_도전 과제_
1) 프로메테우스 소개 글을 읽고 다음 물음에 답하라.
(a) 프로메테우스의 쿼리 언어로 괄호 안에 적힌 이름은 무엇인가?
(b) 이미 프로메테우스 클라이언트 라이브러리로 계측되어 있다고 한 소프트웨어 두 가지는 무엇인가?
(c) 프로메테우스 형식이 아닌 메트릭을 내보내는 제3자 프로그램은 무엇을 통해 메트릭을 수집한다고 하는가?
2) 프로메테우스 소개 글을 마지막 문장 다음부터 이어 써라.

_발췌 본문_

━━━━━━━━━━━━━━━━━━━━

프로메테우스, Prometheus Up & Running

DevOps/Prometheus

프로메테우스, Prometheus Up & Running - ch.1

게임이 더 좋아 2022. 11. 7. 08:21

728x170

Chapter 1.What is Prometheus?

핵심만 알아보자

영어와 같이 적겠다.

시작해보자

Prometheus is an open soruce, metrics-based monitoring system.

It has a simple yet powerful data model and a query language that lets you analyse how your applications and infrastrucgture are performing.

프로메테우스는 우선 오픈소스 이면서 메트릭 기반의 모니터링 시스템이다.

간단할 뿐만 아니라 data model이 잘 갖추어져 있고 그에 따른 query (PromQL)이 있어서 실제로 인프라에서 작동하는 어플리케이션에 영향을 거의 주지 않고 작동할 수 있다.

For instrumenting your own code, there are client libraries in all the popular languages and runtimes, including Go, Java/JVM, C#/.Net, Python, Ruby, Node.js, Haskell, Erlang and Rust

많은 클라이언트 라이브러리가 존재해서

실제로 우리가 사용하는 코드에도 쉽게 접목시킬 수 있다.

=> 프로메테우스를 어플리케이션에 올려놓기 쉽다는 말과 같다.

Software like K8s and Docker are already instrumented with Prometheus client libraries.

역시나 쿠버네티스나 도커도 역시 라이브러리를 가져서 쉽게 올릴 수 있다.

For third-party software that exposes metrics in a non-prometheus format, there are hundres of integrations available.

exporters ( HAProxy, PostgreSQL, Redis, JMX, SNMP, Consul, Kafka)

역시 제 3자 프로그램도 exporter를 통해서 메트릭을 수집할 수 있다.

━━━━━━━━━━━━━━━━━━━━

_데이터 행_
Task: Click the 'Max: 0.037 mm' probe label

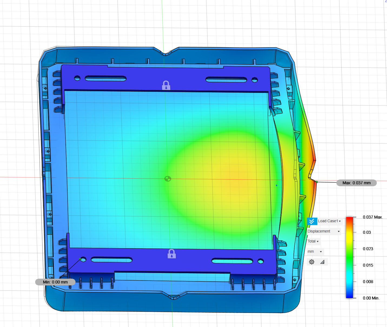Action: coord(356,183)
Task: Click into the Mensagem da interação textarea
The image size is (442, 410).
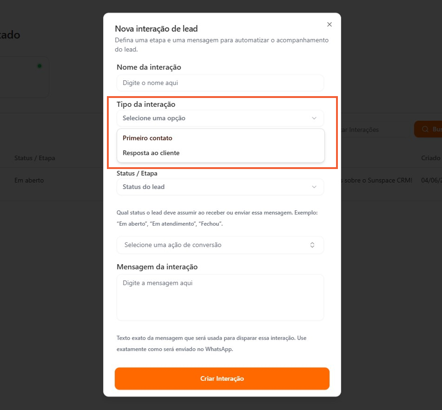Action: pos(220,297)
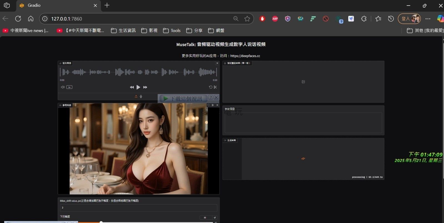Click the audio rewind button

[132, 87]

━━━━━━━━━━━━━━━━━━━━

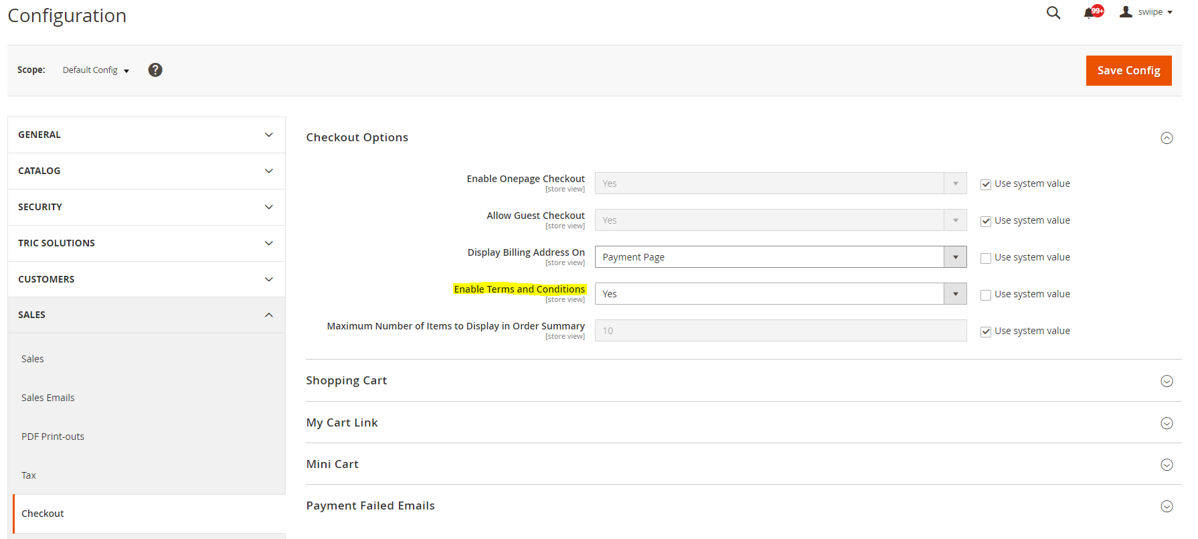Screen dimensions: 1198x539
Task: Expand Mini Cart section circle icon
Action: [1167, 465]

━━━━━━━━━━━━━━━━━━━━

_풀이 결과_
1)
(a) PromQL
(b) 쿠버네티스(K8s)와 도커(Docker)
(c) exporter

2)
=> 결과적으로 프로메테우스는 다양한 언어와 연동이 되며, 다양한 소프트웨어와도 연동이되고 exporter를 통해서 기존의 프로그램과도 연동할 수 있다.

메트릭 수집에 있어서 프로메테우스는 정말 좋아 보인다고 말할 수 있다.

A simple text format makes it easy to expose metrics to Prometheus.

프로메테우스의 장점 중 하나다. 많은 text format 들이 프로메테우스 형식을 지원하게 되어서 실제로 너무 좋다.

The data model identifies each time series not just with a name, but also with an unordered set of key-value pairs called labels.

시계열 데이터로 저장되는 많은 데이터들이 이름 뿐만 아니라 key-value 형식으로 레이블링이 된다.

그렇게 됨으로써 얻을 수 있는 장점은

The PromQL query Language allows aggregation across any of theses labels, so you can analyse not just per process but also per datacenter and per service or by any other labels that you have defined.

프로세스 별로, IDC 별로, Svc 별로 우리가 정의한 label 대로 모니터링이 가능하다는 것이다.

** These can be graphed in dashboard systems such as Grafana

프로메테우스와 그라파나는 거의 뗄레야 뗄 수 없는 관계다.

Alerts can be defined using the exact same PromQL query language that you use for graphing.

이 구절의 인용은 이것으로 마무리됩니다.